İPLERİN ALMANYA'NIN ELİNDE OLDUĞU OYUN
Bir fon yaratıp kötü bonoları Avrupa çapında yeniden yapılandırmak Yunanistan benzeri bir iflas mekanizmasının çalıştırılması anlamına geliyor. Ortak Avrupa Bonosu çıkarma fikrine karşı çıkan Almanya'yı ikna edebilmek için bu öneri şimdilik en iyi seçenek gibi görünüyor. Uygulaması zor, derde deva olabilme olasılığı oldukça düşük.
Bankacılık sektöründe bir birliğe gitme önerisi, ülkeler ve başı belada olan bankaların kurtarılabilmesi için uygunmuş gibi görünüyor. Örneğin, İspanya tek başına 30-40 milyar Euro harcayıp bankalarını kurtarmak yerine Avrupa çapındaki bir banka kurtarma fonu bu maliyeti yüklenecek. İspanya'nın bu fona katkısı belki 5-6 milyar Euro civarında kalacak. Bankaları göreli olarak daha sağlam ülkeler, bankalarının başı belada olan ülkeleri desteklemiş olacaklar. Bu öneriye en soğuk bakacak ülke İngiltere gibi görünüyor.
İngiltere daha önce bankacılıkta işlem vergisi fikrine karşı çıkmıştı. Ama, Avrupa Birliği'ndeki sorunların çözümünde ayak bağı olmamak için "Ben yapmam, isterseniz siz yapın" demişti. Avrupa çapında bankacılık birliği önerisine karşı İngiltere'nin aynı tavrı takınacağı çok şüpheli. Çünkü, bankacılıkta birlik önerisi Avrupa çapında bankacılık sektöründeki rekabet şartlarını da değiştirebilecek nitelikte. Doğal olarak İngiltere bu alandaki rekabetçi avantajını kaybetmek istemez.
Bu öneri Fransa için de çok çekici değil. Sonuçta, Avrupa çapında organize edilen her alanda ipler Almanya'nın elinde olacak.
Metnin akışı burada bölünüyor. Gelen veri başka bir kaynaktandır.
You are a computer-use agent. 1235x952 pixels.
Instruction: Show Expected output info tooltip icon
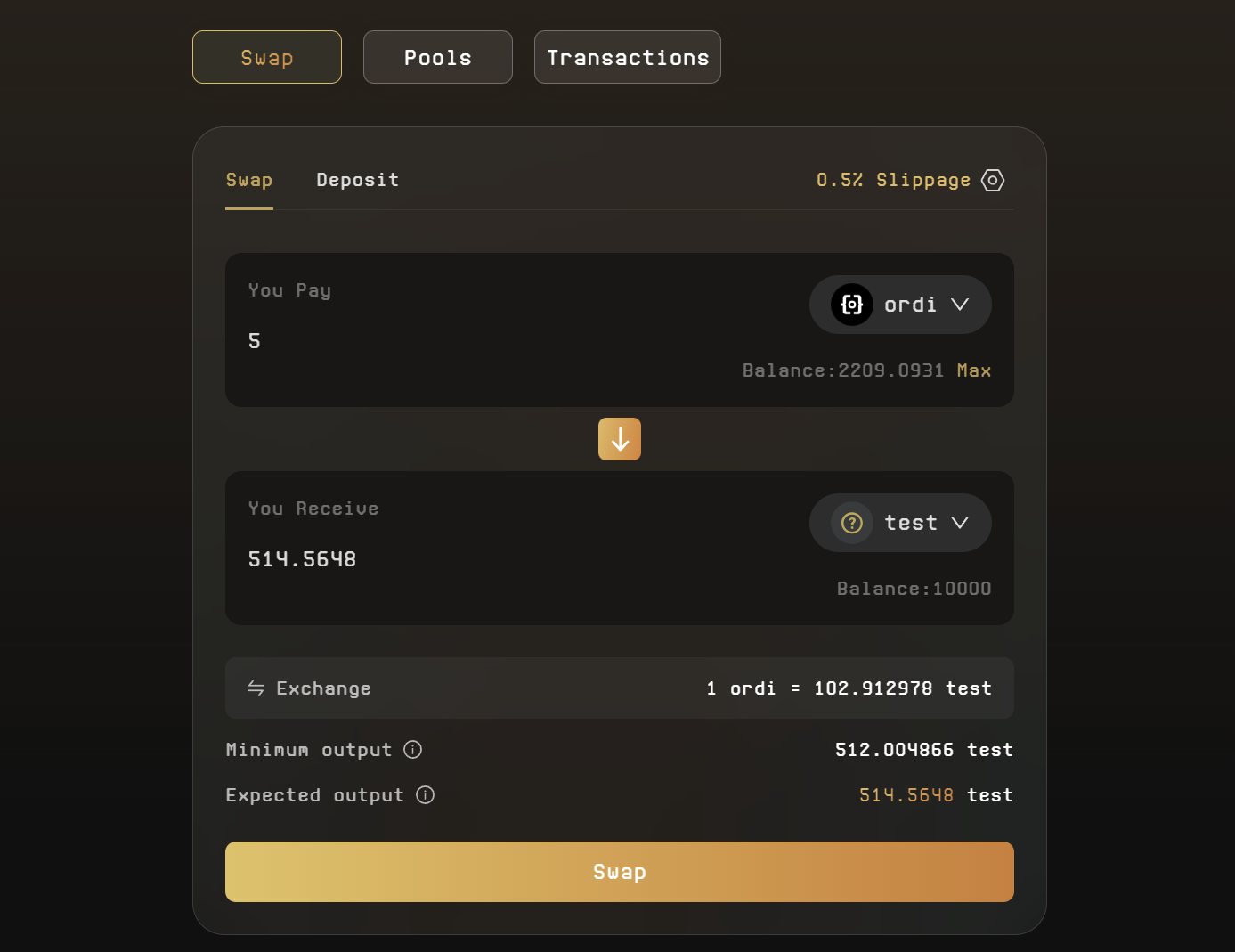coord(426,795)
Fransa iplerin tamamen Almanya'nın elinde olduğu bir oyunu oynamak istemeyebilir. Aynı kaygı maliye politikalarında merkezileşme önerisi için de geçerli.

ZAMAN DARALIYOR MU?
Almanya'nın sıkça dile getirdiği "Parasal birliği güçlendirebilmek için politik birliği güçlendirmek zorunluluğu" lafından maliye politikalarının merkezileştirilmesi anlaşılmalı. Bu alanda Avrupa'nın kuzey ülkelerinin bir sorunu yok. Sorun güneyde. Güneyin maliye politikalarını artık kuzey belirlemek istiyor. Bu aşamada bu önerinin, Euro'nun sorunlarını aşabilmesi için hayati önemde olsa da, Fransa başta olmak üzere, güney tarafından kabul edilmesi olasılığı çok fazla değil.
Sorun burada da bitmiyor. Önerilerin tümü Avrupa Birliği'ndeki her ülke tarafından tek tek kabul edilmek zorunda. Bazılarında hükümet kararı yeterli olsa da, bazılarında Parlamento kararı, bazılarında ise referandum gerekli. Süreç hem uzun, hem de arzulanan sonucun alınması belirsiz. Euro'yu kurtarmak için o kadar zaman var mı? Ünlü yatırımcı George Soros'a göre yok.
Galiba çözüm, ipleri Almanya'nın eline vermek. İpler Almanya'nın eline geçene kadar Almanya hiçbir öneriye olumlu bakmayacak gibi görünüyor.